Using a shared parent application context in a multi-war Spring application

Engineering | Joris Kuipers | June 11, 2007 | ...

Last month I gave a Core Spring training in Turkey. At the end of the course I discussed the architecture for an application that some of the participants were going to build after completing the course. This application would consist of an ear file with several war files inside, and the question came up if it was possible to define a single ApplicationContext that could be used as a shared parent to the WebApplicationContexts of all war files. This context would hold bean definitions for services, DAOs and other beans that were not specific to a single web module.

Actually, Spring makes it very easy to do this, but neither the course nor the reference manual explain in detail how to use this feature from your web application. I therefore wrote a short sample app that illustrates how this works, which I will discuss here in my first blog entry.

The ContextLoader and SingletonBeanFactoryLocator classes

In a typical Spring web application, you use a ContextLoaderListener (or, if you're using a Servlet 2.2 / 2.3 container, a ContextLoaderServlet) to bootstrap a WebApplicationContext. You configure the ContextLoader used by this class through context parameters in your web.xml. If you've used this, you're probably familiar with the contextConfigLocation parameter, that let's you specify which files make up the WebApplicationContext to construct.

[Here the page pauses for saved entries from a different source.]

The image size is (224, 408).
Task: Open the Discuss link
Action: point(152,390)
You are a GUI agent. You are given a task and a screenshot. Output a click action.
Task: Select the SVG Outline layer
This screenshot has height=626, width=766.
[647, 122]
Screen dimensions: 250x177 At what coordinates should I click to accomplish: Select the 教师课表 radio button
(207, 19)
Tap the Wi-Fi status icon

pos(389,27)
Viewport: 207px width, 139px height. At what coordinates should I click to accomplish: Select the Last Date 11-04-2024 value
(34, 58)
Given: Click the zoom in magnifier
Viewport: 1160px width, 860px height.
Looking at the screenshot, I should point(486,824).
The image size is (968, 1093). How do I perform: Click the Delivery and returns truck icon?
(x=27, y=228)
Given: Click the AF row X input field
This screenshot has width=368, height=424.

As it turns out, there is another parameter that you can use to get the desired functionality in a declaritive fashion: parentContextKey. Using this, you instruct the ContextLoader to use another class called ContextSingletonBeanFactoryLocator to search for a bean named by the value of parentContextKey, defined in a configuration file whose name matches a certain pattern. By default, this pattern is 'classpath*:beanRefContext.xml', meaning all files called beanRefContext on the classpath. (For a plain SingletonBeanFactoryLocator it's 'classpath*:beanRefFactory.xml') This bean must be an ApplicationContext itself, and this context will become the parent context for the WebApplicationContext created by the ContextLoader. However, if this context already exists then that one will be used and no new context will be created (hence the name SingletonBeanFactoryLocator).

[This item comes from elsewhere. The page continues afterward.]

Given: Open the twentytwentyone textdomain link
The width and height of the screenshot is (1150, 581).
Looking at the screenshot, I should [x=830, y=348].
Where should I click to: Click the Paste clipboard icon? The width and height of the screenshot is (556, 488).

Let's see what this means: first, we need a separate jar in our ear that holds the code for the services, DAOs, etc. Inside this jar we place a beanRefContext.xml file that holds a single bean-definition for an ApplicationContext. Typically, this will be a ClassPathXmlApplicationContext. Then that bean definition will refer to one or more 'regular' bean configuration files that contain the service beans and other stuff to be used by the code from your war files; something like this:


<!-- contents of beanRefContext.xml: 
       notice that the bean id is the value specified by the parentContextKey param -->
<bean id="ear.context" class="org.springframework.context.support.ClassPathXmlApplicationContext">
    <constructor-arg>
        <list>
            <value>services-context.xml</value>
        </list>
    </constructor-arg>
</bean>

Finally, we need to make this jar available on the classpath of the war files using the Class-Path entry in the MANIFEST.MF file of each war.

Why would you want to use this?

A simpler solution is to skip the parentContextKey and to load the shared bean definition files from each war using the contextConfigLocation parameter. This way, each war will have its own instance of each shared bean. For simple stateless beans, such as typical services, this is actually a fine solution.

However, instantiating a new instance of each shared bean for each war can have several drawbacks: a common example is creating a Hibernate SessionFactory. This is often an expensive process, so to prevent your startup time getting out of hand the described solution will ensure that this is done only once. Another advantage of having a single instance of your SessionFactory is that it can safely act as a second level cache: you don't want multiple copies of that hanging around in a single application! In general, if you have stateful beans that should really be used as a singleton (in the Spring sense, i.e. one instance per application as opposed to per JVM) you should define them in a single context accessed by the other contexts.

The sample

I've included the sample, both as an ear file and as source. In order to upload the ear, I had to give it a .zip extension: please rename the file to .ear before deploying it!. The source is actually an Eclipse workspace, so you can easily import and review it (it requires WTP and is configured for Spring IDE). All Spring jars needed are included. After you've deployed the app, go to the URLs /web1 and /web2 to see the output of a servlet in the first and the second war file. The toString() of the service will prove that the wars really use the same instance of the shared service.

More info

The best info on this feature is in Spring's excellent API documentation: have a look at the JavaDoc for the ContextLoader.loadParentContext method and the SingletonBeanFactoryLocator class. These docs contain further info on how to configure your web.xml and how to write the beanRefFactory.xml.